The Dos and Don’ts of House Sharing
The people you meet when house sharing at uni will either be the greatest, or the most annoying set of people you will ever meet in your life. Some will have been waited on hand and foot by mum and dad and therefore have no clue as to how to turn the washing machine on, and others won’t like being disturb before 11.30am.
But, you will come to accept that everyone can be irritating in some respect, and you’re probably just as annoying to them too. So, to help make the best of the situation, we decided to create a guide that will cover the dos and don’ts of house sharing.
DO…respect other people’s property
Have you got your eye on that delicious packet of biscuits that are just crying out to be dipped in your cup of tea? If they’re not yours then hands off! Don’t just assume that people will be ok with you using/eating their stuff! You should always ask first, and if they’re not around then walk away (or eat them and replace them before they return.)
DO…tidy up after yourself
Tidying up after yourself is essential for a harmonious house. Small messes eventually lead to big messes – which lead to resentment. Make sure you have a part to play when it comes to cleaning, both your own space and the communal areas, in order to keep the house happy (and hygienic).
DONT…move your partner in
Not only will it annoy everyone who is paying rent (why should your boyfriend/girlfriend not pay their way?), but it’s another person hogging the kitchen and bathroom.
DO…pay your way
If you have shared utility bills then it might be good to sit down and discuss acceptable energy use in the house. For example, no one wants to have to wear gloves and a scarf indoors because you’re being overly frugal, equally no-one wants to be spending an extortionate amount because you have the heating on full blast so you can saunter around the house in shorts and t-shirt. A shared bills account can work well, but just make sure you pay your way and you do it on time.
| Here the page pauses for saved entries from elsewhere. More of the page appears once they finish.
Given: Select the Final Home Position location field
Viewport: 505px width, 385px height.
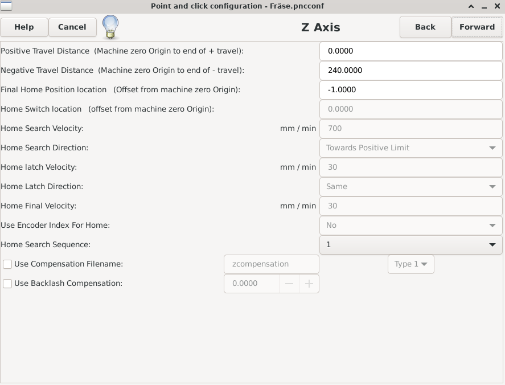Looking at the screenshot, I should click(410, 90).
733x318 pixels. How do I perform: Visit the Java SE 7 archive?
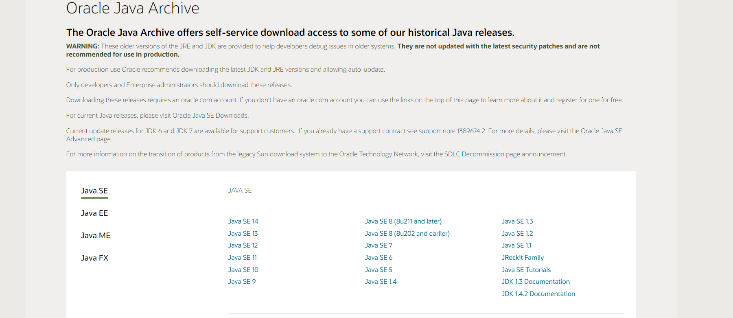pyautogui.click(x=379, y=246)
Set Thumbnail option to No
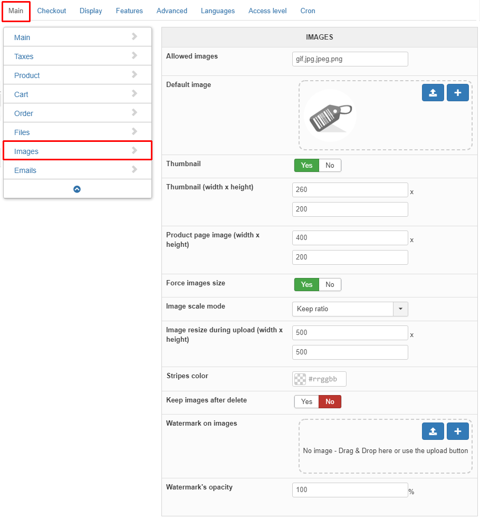 [330, 166]
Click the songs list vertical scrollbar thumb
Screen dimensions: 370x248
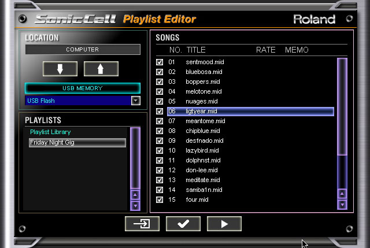[342, 106]
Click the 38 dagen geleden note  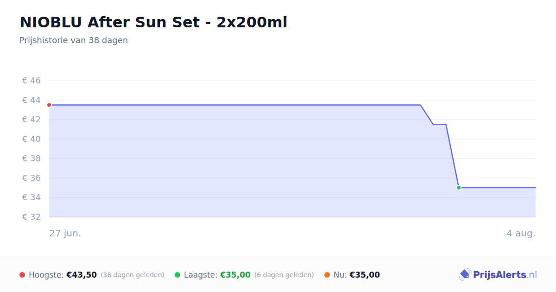point(133,275)
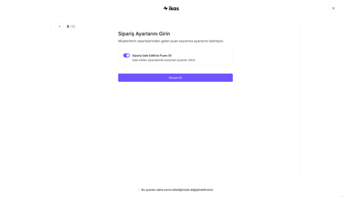351x197 pixels.
Task: Click the 'İade edilen siparişlerde kazanılan puanlar silinir' text
Action: coord(164,60)
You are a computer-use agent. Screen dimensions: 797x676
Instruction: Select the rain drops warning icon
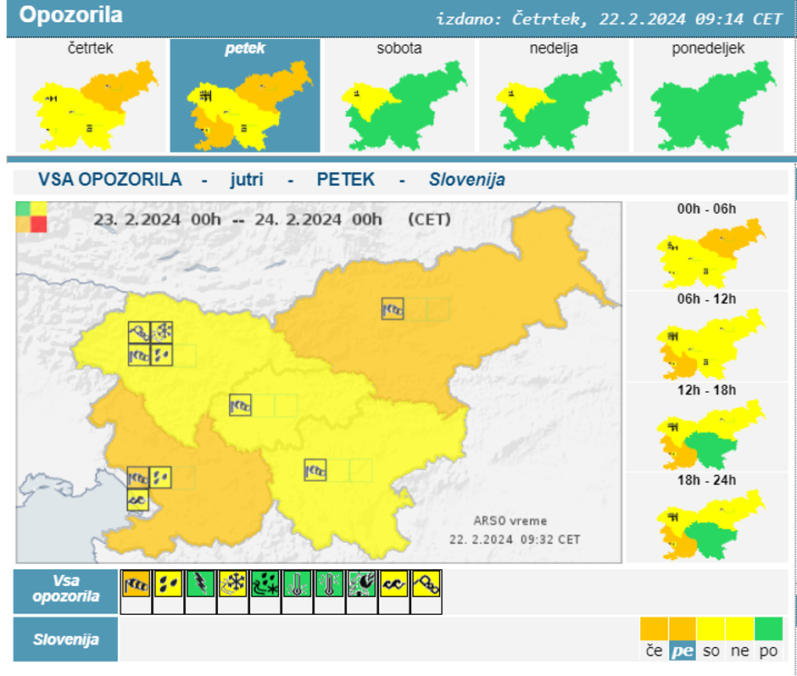(168, 584)
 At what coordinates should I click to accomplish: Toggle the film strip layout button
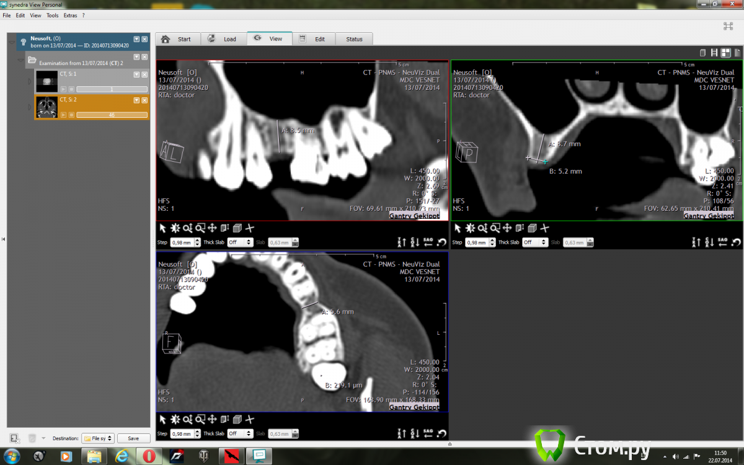tap(714, 53)
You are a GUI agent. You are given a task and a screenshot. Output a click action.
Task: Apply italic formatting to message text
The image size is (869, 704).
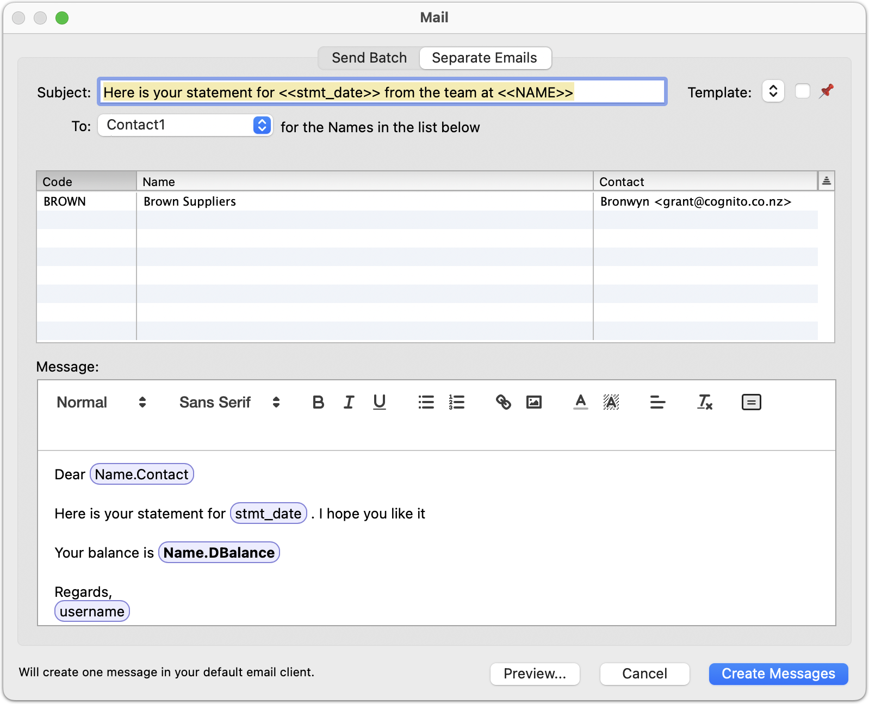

DON’T…spend your rent money
There will be times when money is tight, but it’s never wise to think you can blow your rent money on a night out in the hope that your house mates will cover it for you. They have their own bills to pay.
DO…make time for one another
Setting aside some time to bond with your housemates can really improve your environment. Good relationships take time and work, and just an hour a week can help ease any tension and bring you all together.